━━━━━ Records ━━━━━

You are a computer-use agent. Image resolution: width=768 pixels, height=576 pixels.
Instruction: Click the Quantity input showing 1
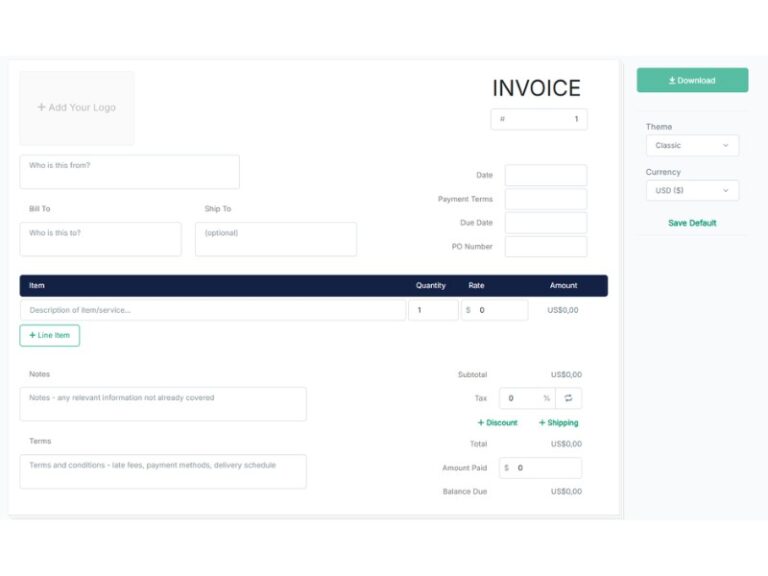point(433,310)
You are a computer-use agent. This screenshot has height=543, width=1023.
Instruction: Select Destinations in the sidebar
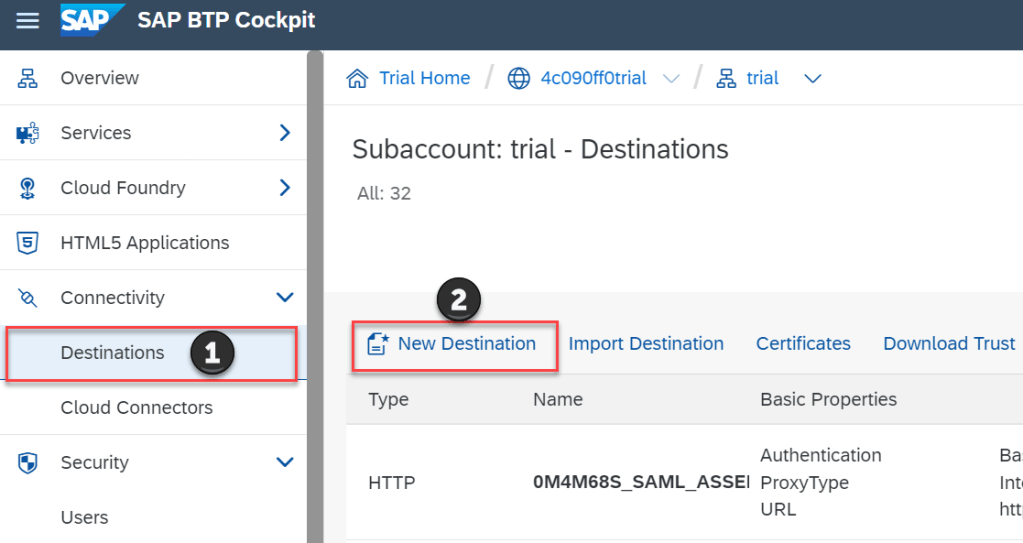(x=112, y=353)
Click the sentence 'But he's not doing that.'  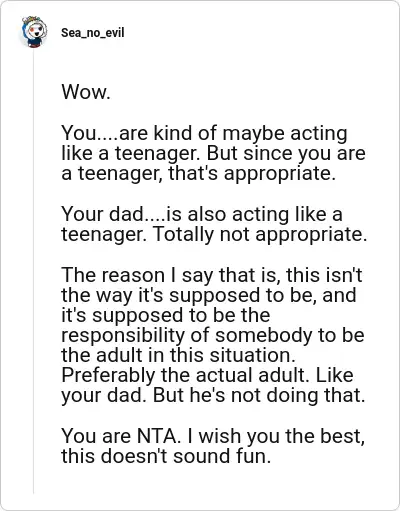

━━━━━

• **What to do**: In the records above, find the line containing "Instruction: Click the", then please restate it and each line after it word for word, pictures excluded.

• **Solved exercise**:
Instruction: Click the Quantity input showing 1
point(433,310)
You are a computer-use agent. This screenshot has height=543, width=1023.
Instruction: Select Destinations in the sidebar
(x=112, y=353)
Click the sentence 'But he's not doing that.'  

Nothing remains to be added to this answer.